Australian Scouting leader (1908–1977)

John Russell Savige MC, ED (25 July 1908 in Moe, Gippsland, Victoria, Australia - 21 November 1977 in Moe, Victoria) was a leading figure in Scouting in Victoria. From 1939 to 1945 he served in World War II and was taken Prisoner of War in Crete.

== Background ==

Savige's parents were Albert (Bert) Savige and his wife Alice Long. His grandfather John Savige arrived in Australia as a free settler in 1852 from Towcester, Northampton, England.

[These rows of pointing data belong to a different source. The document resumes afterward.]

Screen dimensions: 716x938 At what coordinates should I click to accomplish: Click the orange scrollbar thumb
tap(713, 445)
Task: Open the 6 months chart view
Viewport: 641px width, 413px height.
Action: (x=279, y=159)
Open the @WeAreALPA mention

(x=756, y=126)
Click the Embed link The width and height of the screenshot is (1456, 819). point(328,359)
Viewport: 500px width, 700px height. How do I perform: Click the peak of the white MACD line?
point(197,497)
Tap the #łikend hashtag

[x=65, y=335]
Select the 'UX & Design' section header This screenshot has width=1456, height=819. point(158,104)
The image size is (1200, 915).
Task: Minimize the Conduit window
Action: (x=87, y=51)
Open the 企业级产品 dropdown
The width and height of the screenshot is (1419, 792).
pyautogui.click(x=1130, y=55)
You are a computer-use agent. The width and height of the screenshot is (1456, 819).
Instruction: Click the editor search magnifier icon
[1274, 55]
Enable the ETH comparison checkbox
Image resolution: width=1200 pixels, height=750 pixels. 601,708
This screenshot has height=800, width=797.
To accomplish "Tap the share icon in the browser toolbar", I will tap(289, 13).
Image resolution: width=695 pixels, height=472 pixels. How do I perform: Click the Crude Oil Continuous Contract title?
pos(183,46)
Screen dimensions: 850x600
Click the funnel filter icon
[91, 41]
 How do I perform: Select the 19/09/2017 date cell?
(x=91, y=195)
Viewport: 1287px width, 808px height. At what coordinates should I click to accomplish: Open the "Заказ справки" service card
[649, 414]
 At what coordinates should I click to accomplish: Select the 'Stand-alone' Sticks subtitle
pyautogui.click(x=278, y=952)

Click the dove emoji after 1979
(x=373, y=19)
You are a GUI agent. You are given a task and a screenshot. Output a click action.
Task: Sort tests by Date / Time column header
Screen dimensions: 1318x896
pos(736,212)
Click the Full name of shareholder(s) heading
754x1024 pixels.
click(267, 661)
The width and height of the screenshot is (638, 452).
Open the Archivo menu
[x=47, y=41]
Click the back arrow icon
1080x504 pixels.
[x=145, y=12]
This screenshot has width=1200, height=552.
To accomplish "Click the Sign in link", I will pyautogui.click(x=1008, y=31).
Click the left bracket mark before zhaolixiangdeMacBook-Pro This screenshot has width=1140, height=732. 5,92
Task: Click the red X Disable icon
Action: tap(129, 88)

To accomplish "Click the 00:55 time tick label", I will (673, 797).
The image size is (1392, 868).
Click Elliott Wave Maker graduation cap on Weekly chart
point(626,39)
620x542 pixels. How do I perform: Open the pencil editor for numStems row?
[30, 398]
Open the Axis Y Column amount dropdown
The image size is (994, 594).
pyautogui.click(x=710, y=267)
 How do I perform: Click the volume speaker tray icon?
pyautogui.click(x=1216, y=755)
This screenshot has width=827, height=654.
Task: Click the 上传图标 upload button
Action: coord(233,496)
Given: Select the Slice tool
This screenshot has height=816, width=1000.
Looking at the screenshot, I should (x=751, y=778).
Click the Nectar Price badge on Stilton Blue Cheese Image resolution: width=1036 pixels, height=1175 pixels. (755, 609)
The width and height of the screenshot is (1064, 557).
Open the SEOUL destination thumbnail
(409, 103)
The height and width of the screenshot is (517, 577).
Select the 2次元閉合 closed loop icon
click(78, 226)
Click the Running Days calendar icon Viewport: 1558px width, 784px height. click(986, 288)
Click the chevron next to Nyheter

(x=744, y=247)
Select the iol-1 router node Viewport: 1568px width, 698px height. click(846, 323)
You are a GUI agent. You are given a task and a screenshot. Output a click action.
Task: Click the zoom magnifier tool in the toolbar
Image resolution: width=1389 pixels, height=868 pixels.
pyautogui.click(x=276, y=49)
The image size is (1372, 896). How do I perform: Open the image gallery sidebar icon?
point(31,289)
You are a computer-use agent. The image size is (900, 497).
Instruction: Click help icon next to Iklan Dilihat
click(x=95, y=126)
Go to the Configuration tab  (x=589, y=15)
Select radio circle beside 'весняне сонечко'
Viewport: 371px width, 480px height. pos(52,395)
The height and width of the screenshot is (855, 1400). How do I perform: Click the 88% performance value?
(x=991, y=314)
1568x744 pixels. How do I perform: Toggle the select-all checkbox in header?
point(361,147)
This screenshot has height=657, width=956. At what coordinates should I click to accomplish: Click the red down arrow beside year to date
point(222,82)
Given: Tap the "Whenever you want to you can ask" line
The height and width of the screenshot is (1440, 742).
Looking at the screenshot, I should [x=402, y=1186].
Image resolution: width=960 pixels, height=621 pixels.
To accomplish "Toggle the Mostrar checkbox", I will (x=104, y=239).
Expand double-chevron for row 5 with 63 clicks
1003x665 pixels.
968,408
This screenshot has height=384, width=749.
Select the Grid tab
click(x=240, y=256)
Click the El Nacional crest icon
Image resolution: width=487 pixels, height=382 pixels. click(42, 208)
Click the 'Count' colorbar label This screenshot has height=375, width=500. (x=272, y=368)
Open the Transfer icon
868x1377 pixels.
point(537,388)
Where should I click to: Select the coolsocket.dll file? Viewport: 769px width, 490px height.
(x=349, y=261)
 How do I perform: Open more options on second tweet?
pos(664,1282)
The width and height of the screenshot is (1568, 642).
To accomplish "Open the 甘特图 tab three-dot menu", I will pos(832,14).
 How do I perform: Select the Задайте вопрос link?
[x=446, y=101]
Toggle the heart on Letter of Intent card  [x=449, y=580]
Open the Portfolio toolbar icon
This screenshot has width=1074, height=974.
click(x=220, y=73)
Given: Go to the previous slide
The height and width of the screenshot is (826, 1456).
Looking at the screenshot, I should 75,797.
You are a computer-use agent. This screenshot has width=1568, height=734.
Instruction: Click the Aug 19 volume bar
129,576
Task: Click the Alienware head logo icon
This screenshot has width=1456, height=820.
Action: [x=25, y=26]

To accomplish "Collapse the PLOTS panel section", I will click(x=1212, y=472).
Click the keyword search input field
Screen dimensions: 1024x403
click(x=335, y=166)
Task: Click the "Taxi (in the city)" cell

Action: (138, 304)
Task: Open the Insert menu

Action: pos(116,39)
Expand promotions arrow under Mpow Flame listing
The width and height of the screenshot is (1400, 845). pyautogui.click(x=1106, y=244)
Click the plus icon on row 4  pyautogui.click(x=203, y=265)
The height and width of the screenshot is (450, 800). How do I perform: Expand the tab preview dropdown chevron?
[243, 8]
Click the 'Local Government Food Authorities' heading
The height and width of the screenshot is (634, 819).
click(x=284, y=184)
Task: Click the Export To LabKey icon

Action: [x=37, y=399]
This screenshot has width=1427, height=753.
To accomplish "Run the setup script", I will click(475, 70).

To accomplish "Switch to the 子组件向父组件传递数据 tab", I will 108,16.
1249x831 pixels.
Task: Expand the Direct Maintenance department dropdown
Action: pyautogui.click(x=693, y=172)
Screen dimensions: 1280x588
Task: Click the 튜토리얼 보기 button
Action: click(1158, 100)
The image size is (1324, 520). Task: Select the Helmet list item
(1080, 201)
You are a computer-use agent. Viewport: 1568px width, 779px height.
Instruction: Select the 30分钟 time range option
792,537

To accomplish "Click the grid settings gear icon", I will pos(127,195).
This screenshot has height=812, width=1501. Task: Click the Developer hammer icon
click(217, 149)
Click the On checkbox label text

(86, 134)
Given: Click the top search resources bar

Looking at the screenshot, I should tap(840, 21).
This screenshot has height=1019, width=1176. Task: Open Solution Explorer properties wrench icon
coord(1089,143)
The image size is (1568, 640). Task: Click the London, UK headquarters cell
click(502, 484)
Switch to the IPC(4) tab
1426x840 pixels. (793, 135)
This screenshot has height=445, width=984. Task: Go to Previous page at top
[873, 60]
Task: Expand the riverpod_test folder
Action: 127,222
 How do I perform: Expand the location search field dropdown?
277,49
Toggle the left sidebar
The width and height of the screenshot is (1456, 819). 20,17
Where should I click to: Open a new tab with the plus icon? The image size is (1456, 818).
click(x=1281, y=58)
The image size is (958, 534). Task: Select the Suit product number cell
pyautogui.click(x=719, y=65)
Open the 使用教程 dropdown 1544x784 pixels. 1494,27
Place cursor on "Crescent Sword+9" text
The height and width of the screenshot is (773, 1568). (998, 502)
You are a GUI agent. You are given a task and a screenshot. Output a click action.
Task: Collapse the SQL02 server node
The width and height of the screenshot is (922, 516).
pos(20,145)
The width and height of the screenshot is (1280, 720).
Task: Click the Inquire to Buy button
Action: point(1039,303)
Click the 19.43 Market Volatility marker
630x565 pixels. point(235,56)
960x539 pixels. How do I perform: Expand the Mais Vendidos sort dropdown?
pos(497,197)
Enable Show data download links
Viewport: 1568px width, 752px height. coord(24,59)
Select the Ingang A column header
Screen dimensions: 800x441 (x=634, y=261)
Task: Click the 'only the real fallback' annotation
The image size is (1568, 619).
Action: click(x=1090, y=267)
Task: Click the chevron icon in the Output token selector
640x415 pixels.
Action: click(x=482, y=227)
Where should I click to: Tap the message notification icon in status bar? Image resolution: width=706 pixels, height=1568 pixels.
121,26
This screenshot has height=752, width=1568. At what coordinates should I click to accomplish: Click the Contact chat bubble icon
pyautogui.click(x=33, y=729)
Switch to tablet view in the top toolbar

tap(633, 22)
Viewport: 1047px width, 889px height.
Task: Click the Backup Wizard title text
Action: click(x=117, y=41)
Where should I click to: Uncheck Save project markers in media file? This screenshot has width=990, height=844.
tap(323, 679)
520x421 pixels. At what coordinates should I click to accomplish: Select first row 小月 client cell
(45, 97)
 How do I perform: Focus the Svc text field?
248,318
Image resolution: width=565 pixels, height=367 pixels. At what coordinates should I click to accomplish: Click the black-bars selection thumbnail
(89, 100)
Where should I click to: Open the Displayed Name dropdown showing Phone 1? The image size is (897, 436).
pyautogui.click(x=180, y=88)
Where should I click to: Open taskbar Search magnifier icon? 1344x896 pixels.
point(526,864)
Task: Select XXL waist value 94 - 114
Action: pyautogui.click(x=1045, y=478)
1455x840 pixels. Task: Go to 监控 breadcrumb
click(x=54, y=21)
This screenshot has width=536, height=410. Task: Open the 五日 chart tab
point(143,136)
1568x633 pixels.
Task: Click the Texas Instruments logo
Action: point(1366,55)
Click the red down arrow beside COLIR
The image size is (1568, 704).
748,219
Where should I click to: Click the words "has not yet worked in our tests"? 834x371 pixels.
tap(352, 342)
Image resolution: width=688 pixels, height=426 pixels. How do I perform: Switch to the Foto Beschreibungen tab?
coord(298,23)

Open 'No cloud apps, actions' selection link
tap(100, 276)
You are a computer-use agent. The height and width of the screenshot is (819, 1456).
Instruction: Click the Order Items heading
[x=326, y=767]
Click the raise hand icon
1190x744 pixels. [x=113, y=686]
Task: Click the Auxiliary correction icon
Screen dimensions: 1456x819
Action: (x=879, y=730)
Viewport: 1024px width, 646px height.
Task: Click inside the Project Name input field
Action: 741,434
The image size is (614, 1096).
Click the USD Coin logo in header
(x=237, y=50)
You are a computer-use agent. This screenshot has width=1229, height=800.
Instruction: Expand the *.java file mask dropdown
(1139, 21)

In 1856 at Bendigo he married Emma Russell, a native of Wales. After fossicking for gold for several years, he proceeded to clear, farm and settle areas of Victoria such as Lake Condah in the Western District and Narracan and Moe in Gippsland. Savige was a first cousin of Lieutenant General Sir Stanley Savige.

== World War II ==
Savige enlisted in the 2nd AIF and served as a captain in the 2/7th Battalion in North Africa, where he was awarded the Military Cross at Bardia and was twice mentioned in despatches. From Libya the battalion was ordered to Greece and then to Crete where he was taken prisoner by the Germans.

== After the War ==
After his discharge from the army, Savige had to rebuild the family farm in Moe and became involved in many community organizations including the Anglican Church, Legacy, Rotary, Moe High School Council and the Moe Co-operative Dairying Co. (chairman of the board). From Germany he was nominated and accepted as a member of the Melbourne Cricket Club.

==Scouting==
Savige joined Scouting in 1924. In 1933 he attended the 4th World Scout Jamboree in Hungary, where he met Lord Baden-Powell. After the war, Savige became assistant district commissioner of the Strzelecki District and later, district commissioner of the McDonald District. In 1972 the chief commissioner awarded him the Silver Acorn for exceptional services to Scouting. The Russ Savige Log Cabin, Camp Caringal, Erica was erected in memory of Savige, the plaque being unveiled by his widow, Shirley, on 22 March 1981.